» What is needed
Could you return the full listing, every line exactly as given?

» Provided records
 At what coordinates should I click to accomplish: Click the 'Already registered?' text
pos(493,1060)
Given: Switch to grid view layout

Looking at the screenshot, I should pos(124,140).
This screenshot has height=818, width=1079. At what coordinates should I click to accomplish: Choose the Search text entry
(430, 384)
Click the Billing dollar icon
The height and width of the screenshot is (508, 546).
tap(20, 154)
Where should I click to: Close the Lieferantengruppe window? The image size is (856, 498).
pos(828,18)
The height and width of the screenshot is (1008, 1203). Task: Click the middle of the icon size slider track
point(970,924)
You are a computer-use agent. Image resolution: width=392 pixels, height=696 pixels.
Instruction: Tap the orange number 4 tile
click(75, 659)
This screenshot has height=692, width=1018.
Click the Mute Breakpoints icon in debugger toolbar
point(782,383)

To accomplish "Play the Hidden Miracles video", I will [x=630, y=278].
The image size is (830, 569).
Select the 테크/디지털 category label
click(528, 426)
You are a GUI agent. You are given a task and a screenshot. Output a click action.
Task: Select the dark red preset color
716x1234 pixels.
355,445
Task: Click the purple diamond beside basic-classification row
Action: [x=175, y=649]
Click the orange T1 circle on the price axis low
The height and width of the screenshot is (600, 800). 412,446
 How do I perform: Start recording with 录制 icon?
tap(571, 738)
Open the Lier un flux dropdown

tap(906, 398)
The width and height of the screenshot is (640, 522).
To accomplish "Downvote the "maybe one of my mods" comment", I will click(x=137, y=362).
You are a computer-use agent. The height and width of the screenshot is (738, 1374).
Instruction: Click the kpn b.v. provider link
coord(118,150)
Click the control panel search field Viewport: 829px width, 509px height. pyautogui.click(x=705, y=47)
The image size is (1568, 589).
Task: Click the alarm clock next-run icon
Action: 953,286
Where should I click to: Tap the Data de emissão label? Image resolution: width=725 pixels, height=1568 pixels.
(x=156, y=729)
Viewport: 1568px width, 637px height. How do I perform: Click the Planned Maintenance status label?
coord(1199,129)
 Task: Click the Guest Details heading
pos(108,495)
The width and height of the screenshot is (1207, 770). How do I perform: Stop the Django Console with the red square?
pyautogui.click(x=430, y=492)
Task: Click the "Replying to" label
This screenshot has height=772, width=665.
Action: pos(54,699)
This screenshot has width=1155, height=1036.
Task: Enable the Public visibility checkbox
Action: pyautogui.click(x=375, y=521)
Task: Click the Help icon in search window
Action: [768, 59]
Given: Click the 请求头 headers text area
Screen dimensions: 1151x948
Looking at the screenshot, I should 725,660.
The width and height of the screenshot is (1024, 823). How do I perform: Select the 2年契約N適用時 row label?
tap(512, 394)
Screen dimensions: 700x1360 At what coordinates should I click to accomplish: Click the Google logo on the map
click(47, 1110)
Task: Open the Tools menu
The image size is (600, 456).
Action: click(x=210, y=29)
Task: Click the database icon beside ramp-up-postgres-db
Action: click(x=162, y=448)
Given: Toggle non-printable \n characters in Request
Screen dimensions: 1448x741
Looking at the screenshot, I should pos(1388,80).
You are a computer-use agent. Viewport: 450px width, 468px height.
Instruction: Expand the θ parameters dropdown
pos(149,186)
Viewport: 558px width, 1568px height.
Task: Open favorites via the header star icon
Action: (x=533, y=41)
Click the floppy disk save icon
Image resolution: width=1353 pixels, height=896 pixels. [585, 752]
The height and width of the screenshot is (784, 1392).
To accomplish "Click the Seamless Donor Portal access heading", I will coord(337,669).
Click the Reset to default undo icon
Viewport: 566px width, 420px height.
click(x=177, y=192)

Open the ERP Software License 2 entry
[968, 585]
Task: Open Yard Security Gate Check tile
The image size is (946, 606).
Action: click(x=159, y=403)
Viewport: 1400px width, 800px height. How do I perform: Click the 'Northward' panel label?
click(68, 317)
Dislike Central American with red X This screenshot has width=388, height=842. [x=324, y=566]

» Solution
 At what coordinates should I click to accomplish: Click the 'Already registered?' text
pos(493,1060)
Given: Switch to grid view layout

Looking at the screenshot, I should pos(124,140).
This screenshot has height=818, width=1079. At what coordinates should I click to accomplish: Choose the Search text entry
(430, 384)
Click the Billing dollar icon
The height and width of the screenshot is (508, 546).
tap(20, 154)
Where should I click to: Close the Lieferantengruppe window? The image size is (856, 498).
pos(828,18)
The height and width of the screenshot is (1008, 1203). Task: Click the middle of the icon size slider track
point(970,924)
You are a computer-use agent. Image resolution: width=392 pixels, height=696 pixels.
Instruction: Tap the orange number 4 tile
click(75, 659)
This screenshot has height=692, width=1018.
Click the Mute Breakpoints icon in debugger toolbar
point(782,383)

To accomplish "Play the Hidden Miracles video", I will [x=630, y=278].
The image size is (830, 569).
Select the 테크/디지털 category label
click(528, 426)
You are a GUI agent. You are given a task and a screenshot. Output a click action.
Task: Select the dark red preset color
716x1234 pixels.
355,445
Task: Click the purple diamond beside basic-classification row
Action: [x=175, y=649]
Click the orange T1 circle on the price axis low
The height and width of the screenshot is (600, 800). 412,446
 How do I perform: Start recording with 录制 icon?
tap(571, 738)
Open the Lier un flux dropdown

tap(906, 398)
The width and height of the screenshot is (640, 522).
To accomplish "Downvote the "maybe one of my mods" comment", I will click(x=137, y=362).
You are a computer-use agent. The height and width of the screenshot is (738, 1374).
Instruction: Click the kpn b.v. provider link
coord(118,150)
Click the control panel search field Viewport: 829px width, 509px height. pyautogui.click(x=705, y=47)
The image size is (1568, 589).
Task: Click the alarm clock next-run icon
Action: 953,286
Where should I click to: Tap the Data de emissão label? Image resolution: width=725 pixels, height=1568 pixels.
(x=156, y=729)
Viewport: 1568px width, 637px height. How do I perform: Click the Planned Maintenance status label?
coord(1199,129)
 Task: Click the Guest Details heading
pos(108,495)
The width and height of the screenshot is (1207, 770). How do I perform: Stop the Django Console with the red square?
pyautogui.click(x=430, y=492)
Task: Click the "Replying to" label
This screenshot has height=772, width=665.
Action: pos(54,699)
This screenshot has width=1155, height=1036.
Task: Enable the Public visibility checkbox
Action: pyautogui.click(x=375, y=521)
Task: Click the Help icon in search window
Action: [768, 59]
Given: Click the 请求头 headers text area
Screen dimensions: 1151x948
Looking at the screenshot, I should 725,660.
The width and height of the screenshot is (1024, 823). How do I perform: Select the 2年契約N適用時 row label?
tap(512, 394)
Screen dimensions: 700x1360 At what coordinates should I click to accomplish: Click the Google logo on the map
click(47, 1110)
Task: Open the Tools menu
The image size is (600, 456).
Action: click(x=210, y=29)
Task: Click the database icon beside ramp-up-postgres-db
Action: click(x=162, y=448)
Given: Toggle non-printable \n characters in Request
Screen dimensions: 1448x741
Looking at the screenshot, I should pos(1388,80).
You are a computer-use agent. Viewport: 450px width, 468px height.
Instruction: Expand the θ parameters dropdown
pos(149,186)
Viewport: 558px width, 1568px height.
Task: Open favorites via the header star icon
Action: (x=533, y=41)
Click the floppy disk save icon
Image resolution: width=1353 pixels, height=896 pixels. [585, 752]
The height and width of the screenshot is (784, 1392).
To accomplish "Click the Seamless Donor Portal access heading", I will coord(337,669).
Click the Reset to default undo icon
Viewport: 566px width, 420px height.
click(x=177, y=192)

Open the ERP Software License 2 entry
[968, 585]
Task: Open Yard Security Gate Check tile
The image size is (946, 606).
Action: click(x=159, y=403)
Viewport: 1400px width, 800px height. How do I perform: Click the 'Northward' panel label?
click(68, 317)
Dislike Central American with red X This screenshot has width=388, height=842. [x=324, y=566]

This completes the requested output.